Just Remote Solutions Inc.
Something has been on my mind lately, informed by several conversations, my own feelings and a recent discussion during a client meeting. It’s pretty late, and I’m mostly posting this because of the challenge I have given myself to write 5 posts in 5 days. Pardon my half formed thoughts…
Let’s take it as an experiment in writing something that is a pure if unstructured expression of my feelings.
It’s about appreciation. How do we, do we show appreciation? What does it mean when we do?
A discussion I heard this week was about the right kind of appreciation. What people seemed to agree on was that people should not be dependent on praise, but rather should find confidence and validation from their own self worth. I can agree with that. Expressing a compliment should be centric to the person being complimented or appreciated’s ego. They shouldn’t need to feel appreciated in order to operate.

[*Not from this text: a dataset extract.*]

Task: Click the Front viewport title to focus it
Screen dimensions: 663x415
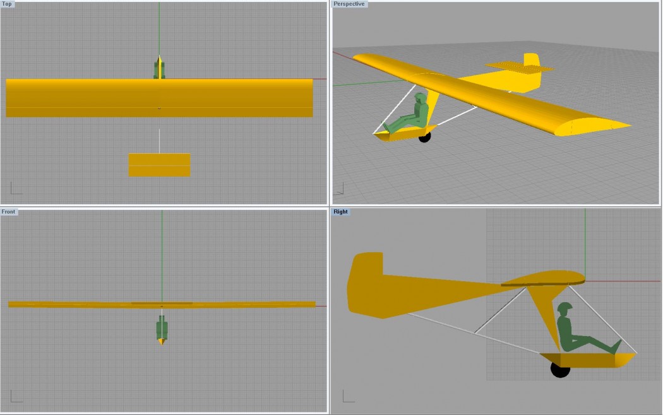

However, thinking this way may lead us to missing the point that while yes, people should not need praise or compliments to operate, the reality is that they want them. I know I do.
Appreciation and recognition of others is part of a practice of gratitude. In a work context, recognizing and being grateful to the people around you, especially those who contribute to your work, who make your work easier or perhaps challenge you. If everyone were able to take a second, recognize and show appreciation to others for specific things, it might help us avoid feeling like we are churning along with no discernible effect or impact.
Yes, leverage other people’s ideas, build on each other’s experience and outlook. And appreciate that these things have a source, they come from a place of openness and generosity, desire to make a positive impact, working together. Doing so might create an positive spiral, where people upvote the helpful behaviours and ideas, and disregard the rest.
One of the activities we took part in last week during the #socialagesafari was to give out appreciation stamps. This helped us to be mindful of our influences and gave me an opportunity to show my appreciation to people I work with, in a conscious way, because I appreciated their effort and capability, independent of a need to be appreciated.
Being mindful at work for me is about thinking beyond my individual needs and taking advantage of the channels available to me to be sincere in my thanks when I recognize a moment to do this. I may not always do it well, or at all, but I hope that as a result, people enjoy and want to continue working with me.
I’ve thinking about and talking about starting an appreciation channel as Sea Salt, a mechanism by which we can thank each other specifically for an idea or input that helped in doing something else. For example, I would thank Paul for his client management skills that helped relieve pressure on me so I could deliver work that I am satisfied with. I don’t want to broadcast it widely or willynilly, without consideration, otherwise it won’t mean anything after a few times.
This comes from having worked with managers who don’t or are not able to show appreciation. In my opinion, it is more that a non specific thank you. It is about recognizing the specific actions or ideas of others that allowed you to go further. That kind of culture is its own reward. It is also about knitting together a tight team who can trust and rely on each other because each person has a proven track record validated by other team members. We build each other’s reputation.